One of the significant challenges of transporting and administering blood in a HEMS environment relates to preserving the required blood storage temperature during missions that may last several hours. Helicopters represent an austere environment for both patient care and storage of temperature-sensitive drugs and fluids with little space, severe limitations on access to external power sources and exposure to thermal variations caused by environmental, diurnal and seasonal changes. Being able to safely transport blood in such an environment could lead to its pre-hospital use becoming more widespread, with benefits for a significant population of patients in South Africa (SA). The aim of this study was to investigate whether a simple and cost-effective method of storage in a typical HEMS operation would provide an adequate thermal environment for blood, reliably maintaining the required temperature range of 1 - 6°C.^[5]

 

Methods

A commercially available cooler box (Lifestyle rigid 15L cooler box, Westpack Lifestyle, SA) was chosen to simulate the kind of low-cost container that we proposed might be used for blood storage in this environment. The chosen container did not have any electrical cooling functionality. Manipulation of the container's internal temperature was facilitated by the addition of one or more commercial cooler bag ice packs, each consisting of a plastic container filled with ice.
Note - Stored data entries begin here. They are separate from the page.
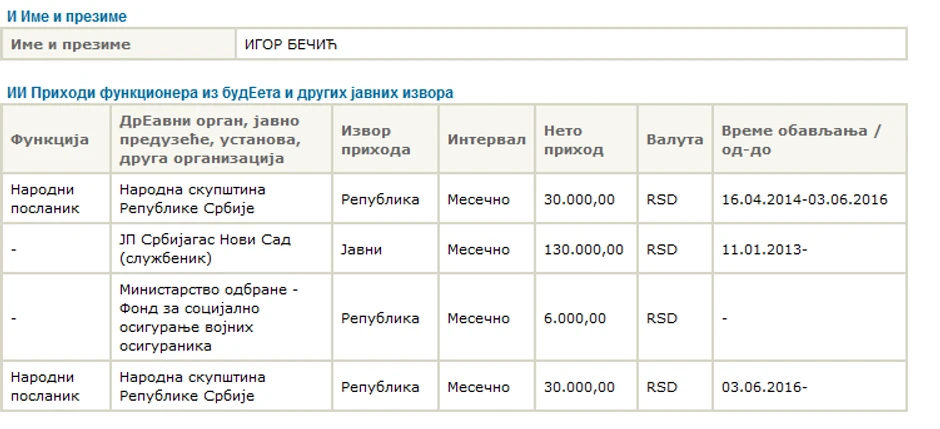Click the Министарство одбране organization cell
Viewport: 940px width, 429px height.
pyautogui.click(x=209, y=318)
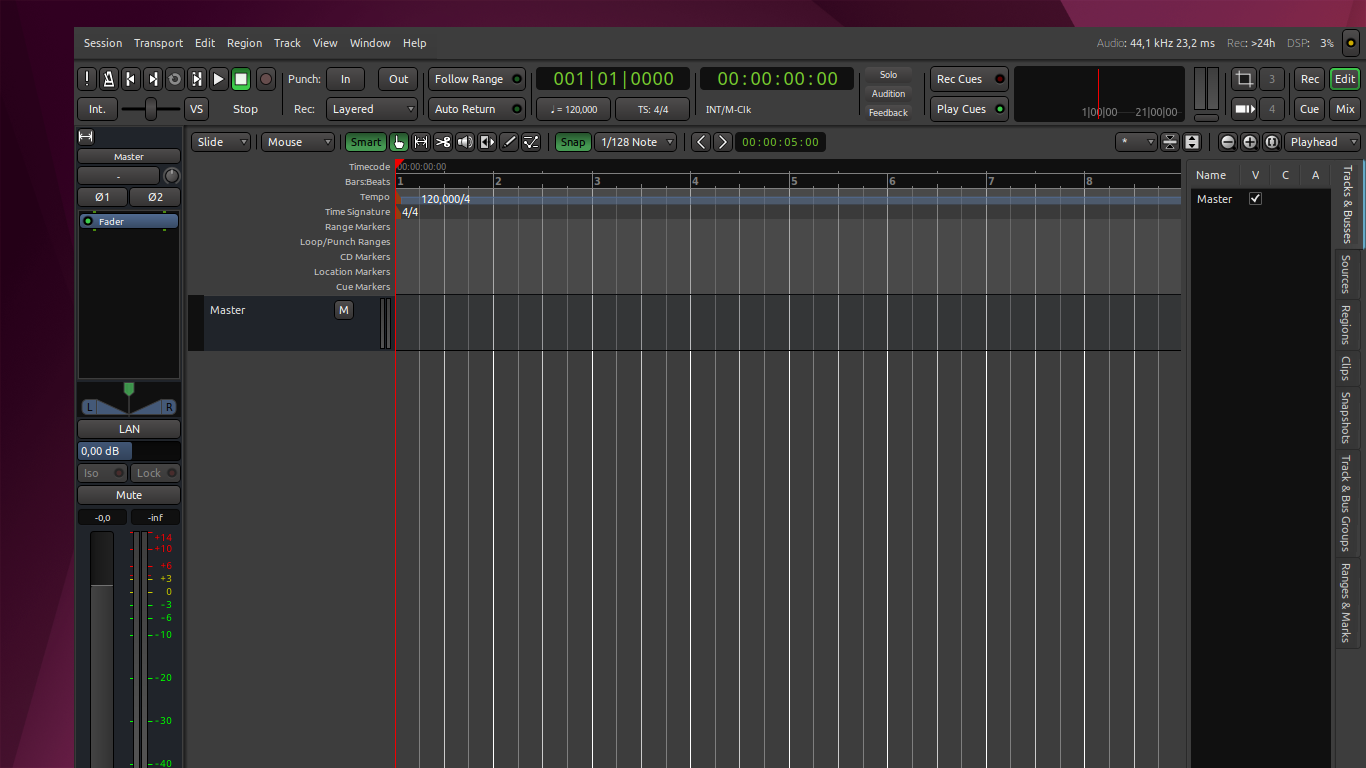Click the zoom out magnifier icon

coord(1228,142)
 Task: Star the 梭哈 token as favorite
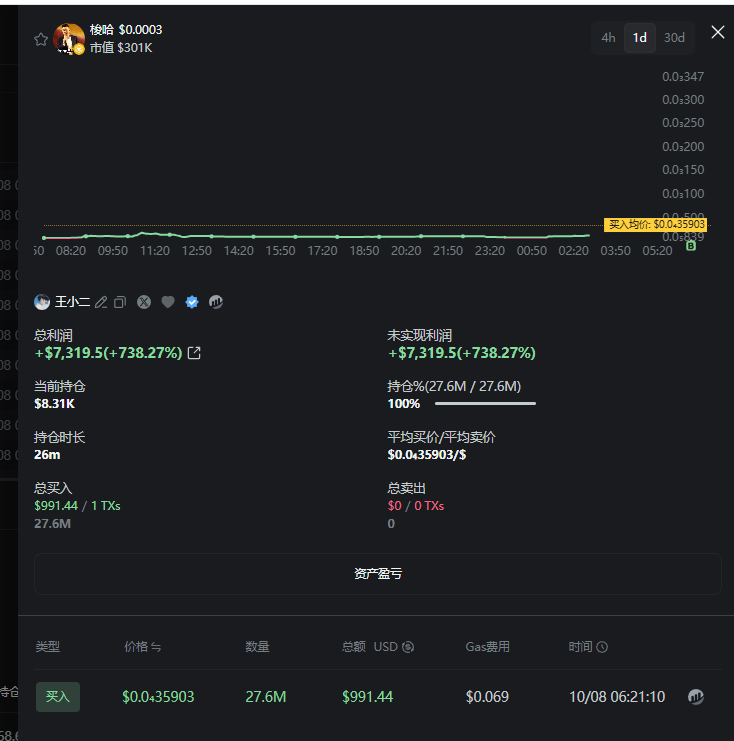(41, 39)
Temperatures were measured over two 3-month periods during 2013 - 2014: December - February and June - August. During these times the box was kept in a refrigerator at the HEMS base. The refrigerator temperature was set to remain in the range of 1 - 6°C. This was monitored using an electronic refrigerator thermometer that was checked at shift handover every day.

Some temperatures recorded in the box in early January exceeded the upper limit of 6°C. A decision was made to add another ice pack and the insulation was improved.

For each mission the HEMS crew would remove the box from the refrigerator and place it in the helicopter for the flight.

Temperature conditions in the box were measured using two electronic temperature and humidity data loggers (Model 42270 temperature/humidity data logger, Extech Instruments, USA). Two devices were used in order to provide redundancy in the event that one of them failed. The devices were set to measure and log temperatures every 30 minutes. These temperature data were downloaded every 48 - 72 hours by attaching the data loggers to a notebook computer via a cable and software interface. During the data collection period no device failures were encountered, and therefore data from the same single data logger were used. Raw temperature data and logging times were exported to an electronic spreadsheet application.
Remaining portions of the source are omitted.